Temperature has risen in Minnesota about 2°F since the early 20th century. Under a higher emissions pathway, historically unprecedented warming is projected by the end of the 21st century. While warmer temperatures will reduce the heating energy demand and lengthen the growing season, it will also increase the intensity of naturally occurring droughts.
Precipitation has increased during the last century. Spring precipitation is projected to increase by about 15–20% by mid-century.
Intense rainfall events are projected to increase in intensity, resulting in increased flooding and associated impacts, such as increased erosion, infrastructure damage, and agricultural losses.
Photo by TumblingRun
Minnesota is located in the interior of North America, resulting in large temperature variations across the state, where winters are cold in the south and frigid in the north and summers are mild to occasionally hot in the south and pleasantly cool in the north. The lack of mountains to the north or south allows for incursions of bitterly cold air masses from the Arctic as well as warm, humid air masses from the Gulf of Mexico, further increasing the range of conditions that can affect the state. The summer is characterized by frequent warm air masses, either hot and dry continental air masses from the arid west and southwest or warm and moist air that pushes northward from the Gulf of Mexico. The summer is also punctuated by periodic intrusions of cooler air from Canada, providing breaks from summer heat. Temperature extremes have ranged from as low as -60°F (Feb. 2, 1996, Tower) to as high as 115°F (July 29, 1917, Beardsley). Minnesota’s wide range between highest and lowest temperatures is the third largest of non-mountainous states. Also, Minnesota is located on the eastern edge of the transition zone between the humid climate of the eastern United States and the semi-arid Great Plains, exemplified by large differences in average precipitation across the state. Snowstorms are a normal part of the winter and early spring climate, with average annual snowfall ranging from 40 to 60 inches over most of the state.
Temperatures in Minnesota have increased more than 2°F since the beginning of the 20th century (Figure 1). Since the year 2000, Minnesota has experienced 7 out of its 10 warmest years on record.

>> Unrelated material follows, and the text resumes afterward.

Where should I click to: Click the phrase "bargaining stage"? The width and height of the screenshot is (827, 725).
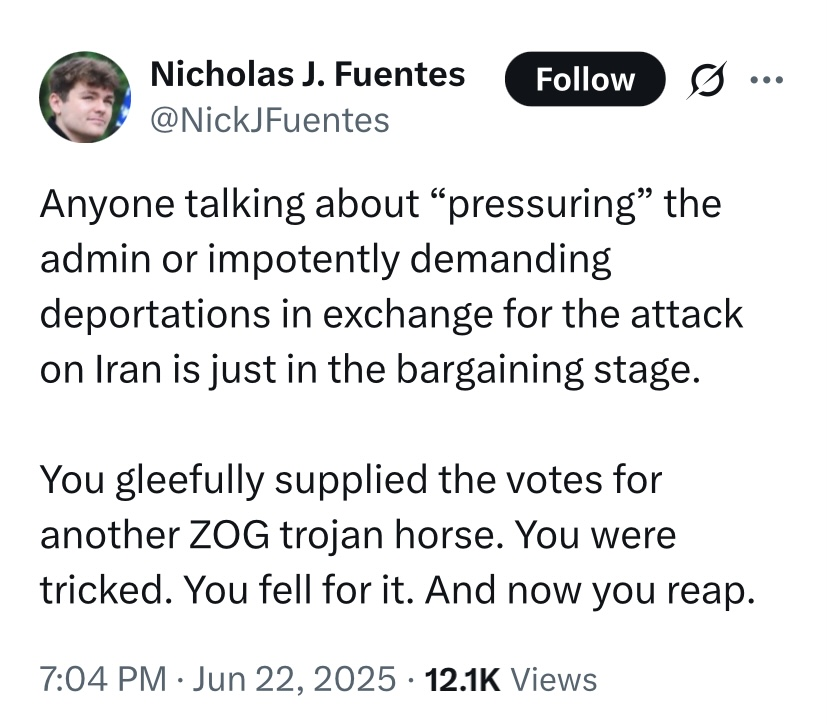coord(547,371)
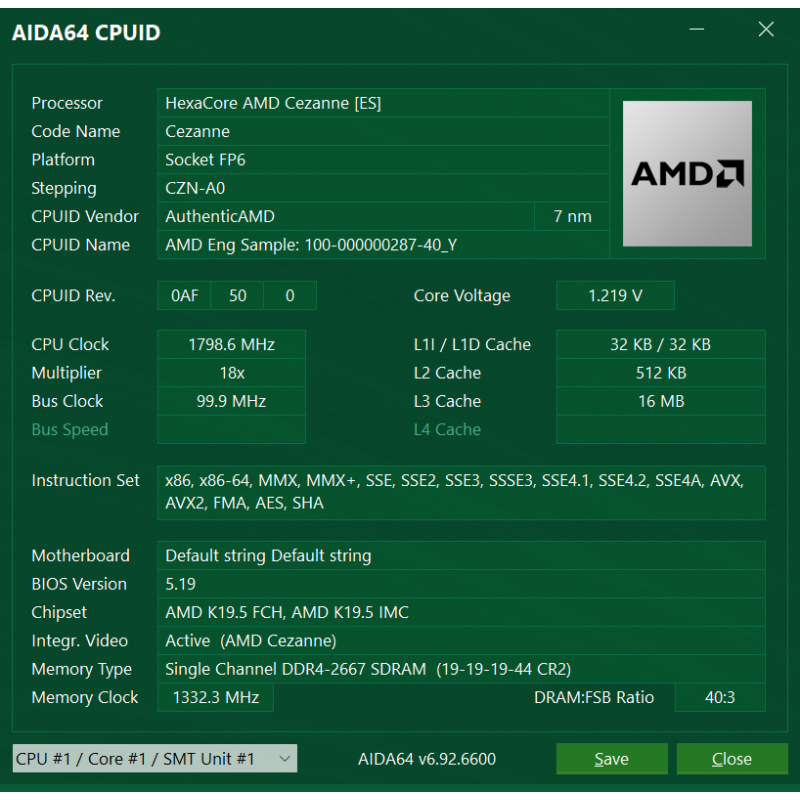Close the window with the X icon
Viewport: 800px width, 800px height.
tap(766, 29)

This warming has been concentrated in the winter while summers have not warmed as much. The summer warming has been mostly an increase in nighttime temperatures, with the coolest nights of summer becoming warmer. By contrast, summer daytime high temperatures have increased very little. This is reflected in a below average occurrence of hot days (maximum temperature above 90°F; Figure 2a). There is no overall trend in warm nights (minimum temperature above 70°F) (Figure 2b). The winter warming trend is reflected in a decline in the number of very cold days (maximum temperature below 0°F) over the past two decades, with a historic low occurring during the 5-year period of 2000 to 2004 (Figure 2c). The date of lake ice-out has also been getting earlier in the last few decades (Figure 3).

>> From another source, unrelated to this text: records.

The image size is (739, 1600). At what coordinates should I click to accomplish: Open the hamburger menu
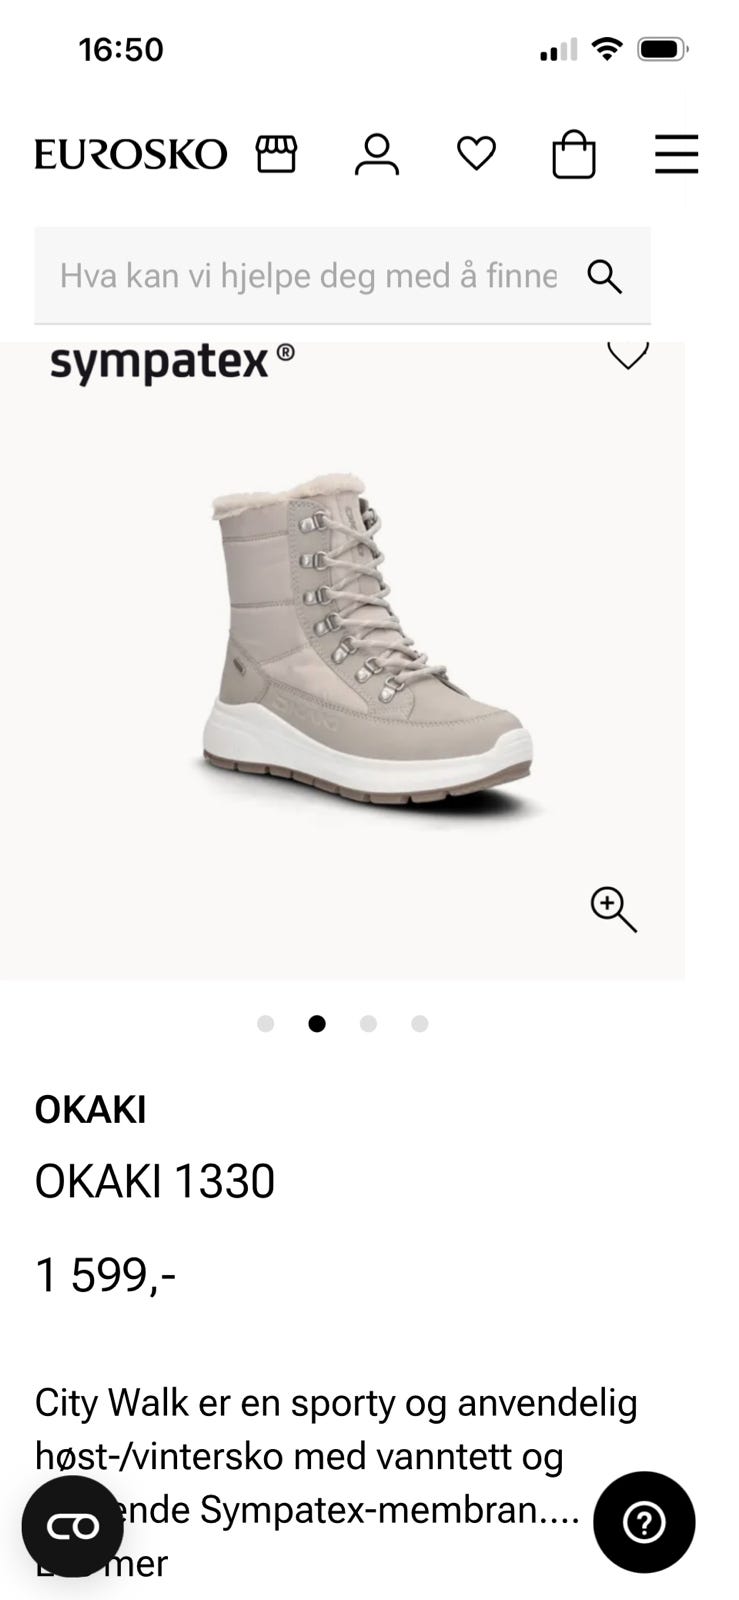coord(676,155)
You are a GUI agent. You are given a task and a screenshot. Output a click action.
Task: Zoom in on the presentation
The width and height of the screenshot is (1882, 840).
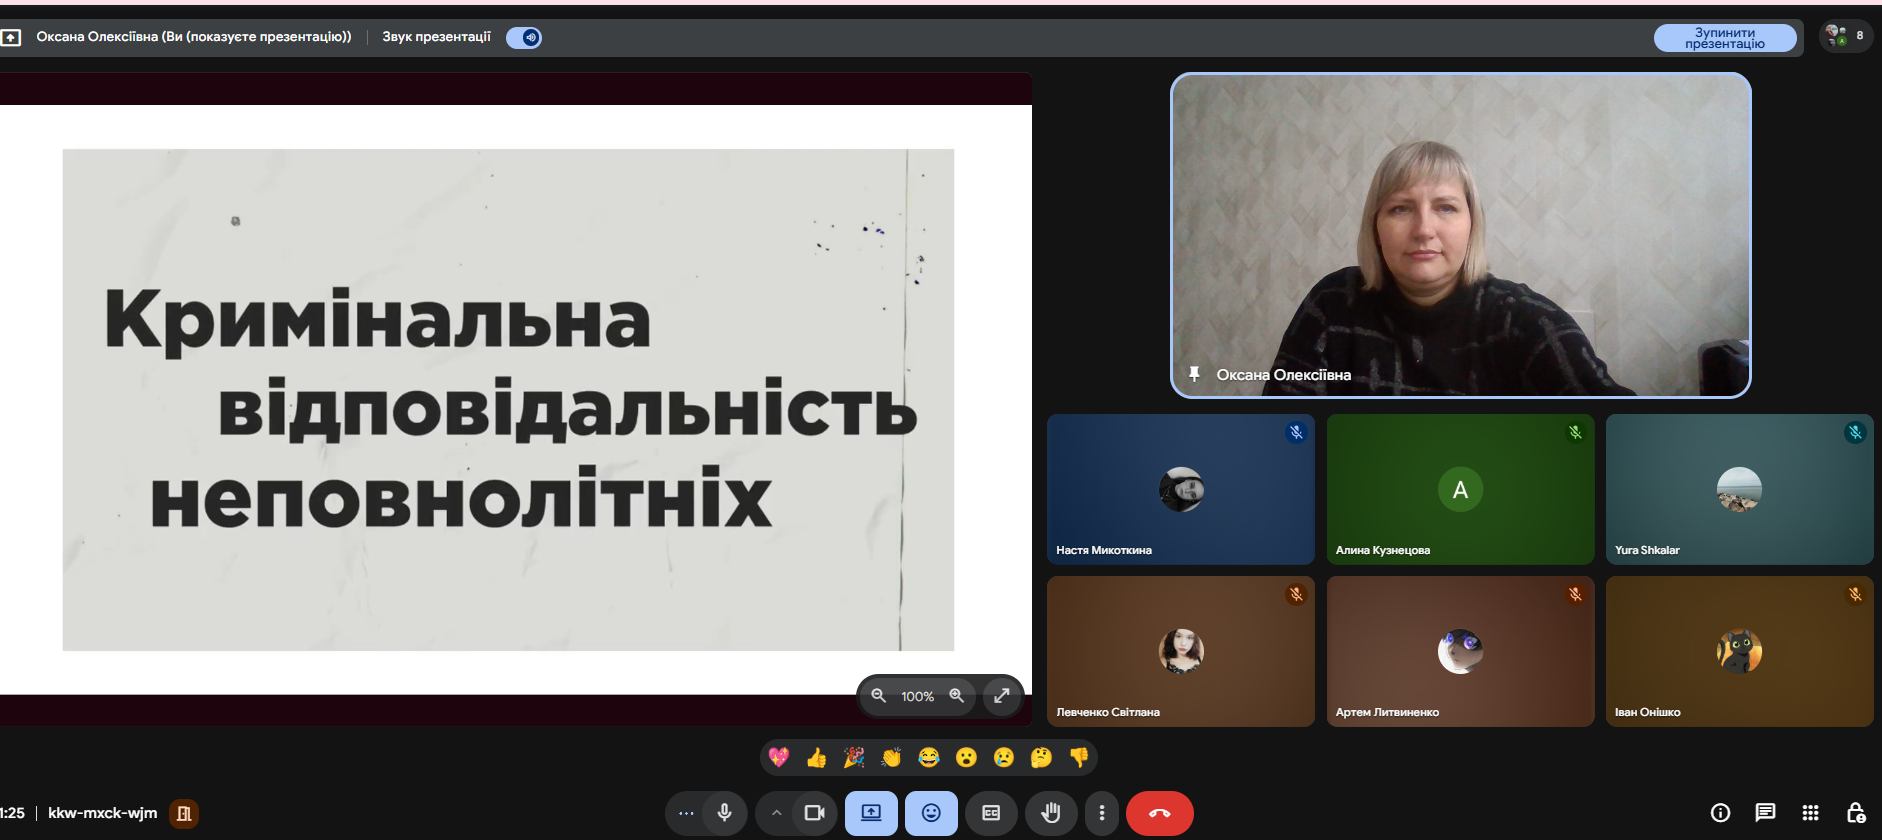point(956,696)
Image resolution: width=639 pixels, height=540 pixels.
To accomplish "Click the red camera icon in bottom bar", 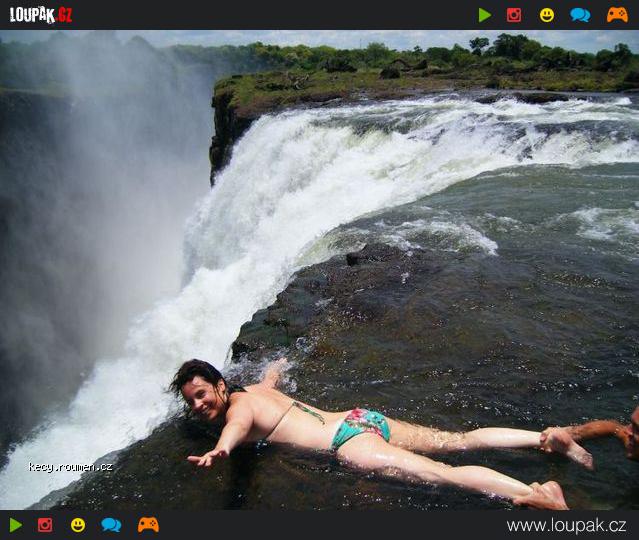I will click(45, 525).
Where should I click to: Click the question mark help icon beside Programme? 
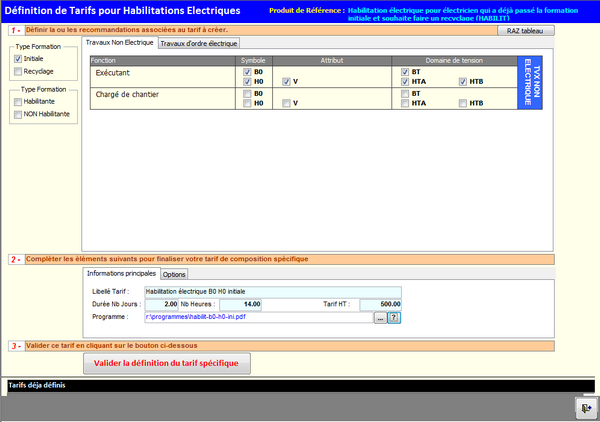[x=394, y=317]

Average annual precipitation has been above the long-term average for the past 25 years (Figure 4). Likewise, the number of extreme precipitation events (precipitation greater than 3 inches) has been above the long-term average over the past 30 years, with the record 5-year number occurring during the period of 1990 to 1994 (Figure 2d). Average annual precipitation, including rainfall and the water equivalent found in snowfall, ranges from 18 inches in the far northwest to more than 32 inches in the southeast. Nearly two thirds of the average annual precipitation occurs during the growing season (May through September). However, occasional drought is a natural feature of the climate, occurring when anomalous circulation patterns bring in dry air from the interior of North America.

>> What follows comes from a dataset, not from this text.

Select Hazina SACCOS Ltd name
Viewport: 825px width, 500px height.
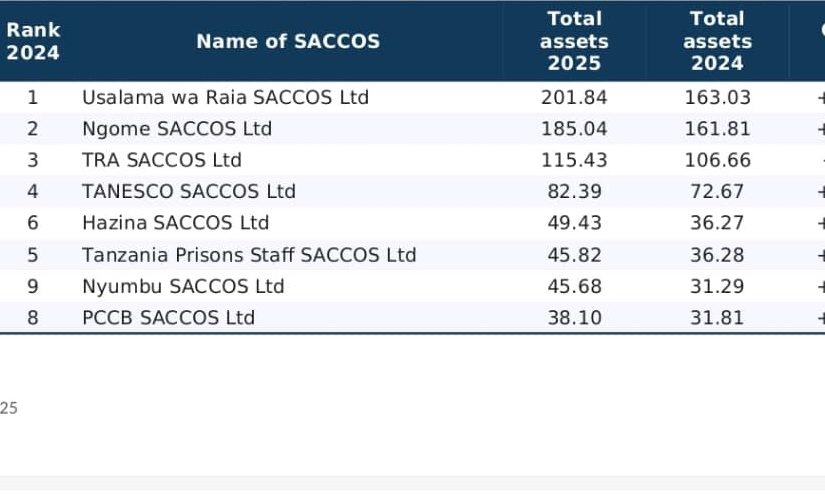pos(175,223)
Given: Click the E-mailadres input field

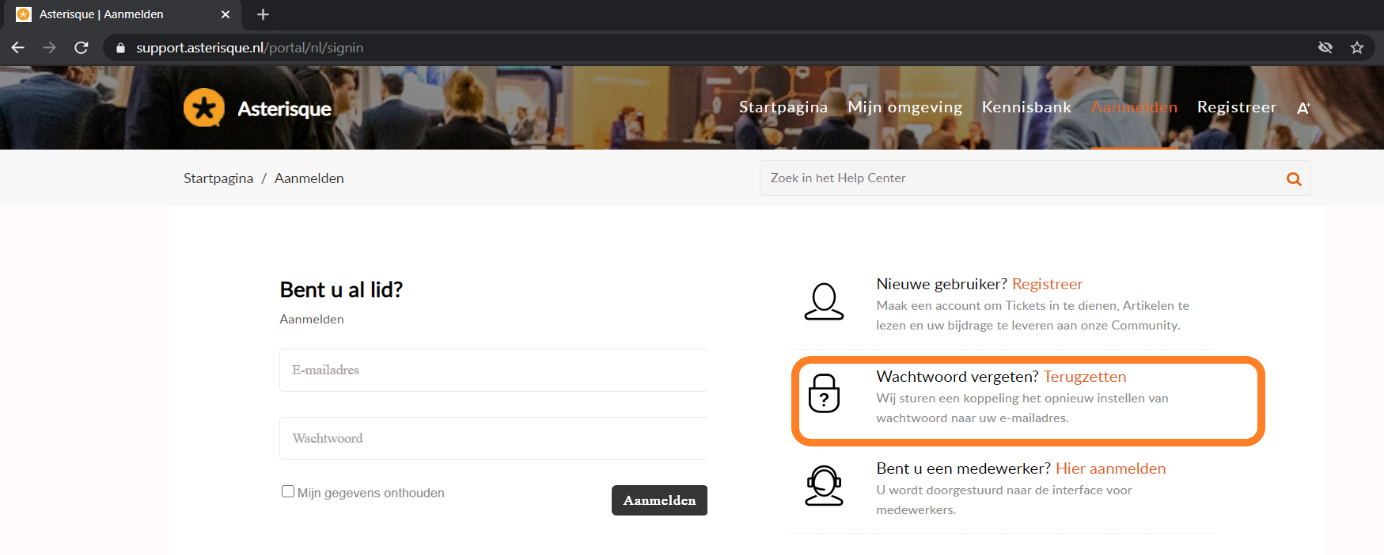Looking at the screenshot, I should (493, 370).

Between 2000 and 2012, extreme weather events (including extreme drought, summer heat waves, severe storms, heavy rain and flooding, and tornadoes) caused an estimated $4.3 billion in damages to property. In general, thunderstorms cause more property damage than any other extreme weather type in Minnesota. The annual frequency of thunderstorm days is roughly 45 days in the southern part and 30 days along the northern border. Due to Minnesota's northern location, heat waves are infrequent, but they can have severe consequences as the population is less acclimatized to these events. Since 1995, excessive heat events have occurred most frequently in the central and southern counties (Figure 5). Since 2000, the number of very heavy rains (6 inches or more in a day) have been 2-3 times more frequent than in the 20th century.
Under a higher emissions pathway, historically unprecedented warming is projected by the end of the 21st century (Figure 1). Even under a pathway of lower greenhouse gas emissions, average annual temperatures are projected to most likely exceed historical record levels by the middle of the 21st century. However, there is a large range of temperature increases under both pathways, and under the lower pathway, a few projections are only slightly warmer than historical records. Increases in the number of extremely hot days and decreases in the number of extremely cold days are projected to accompany the overall warming.
Annual average precipitation is projected to increase, with increases most likely occurring in the winter and spring (Figure 6). This is part of a large area of the Northern Hemisphere in the higher middle latitudes projected to see increases. Increases in intense rainfall are also expected. Despite these increases in precipitation, it is possible that future droughts will be more intense because of higher temperatures, which will increase the rate of loss of soil moisture. In 2007, 24 counties in Minnesota received federal drought designations, while 7 counties were declared flood disasters. Again in 2012, 55 counties received drought designations at the same time that 11 counties declared flood emergencies. Recent events demonstrate the likelihood of simultaneous increases in both flooding and drought severity within the state.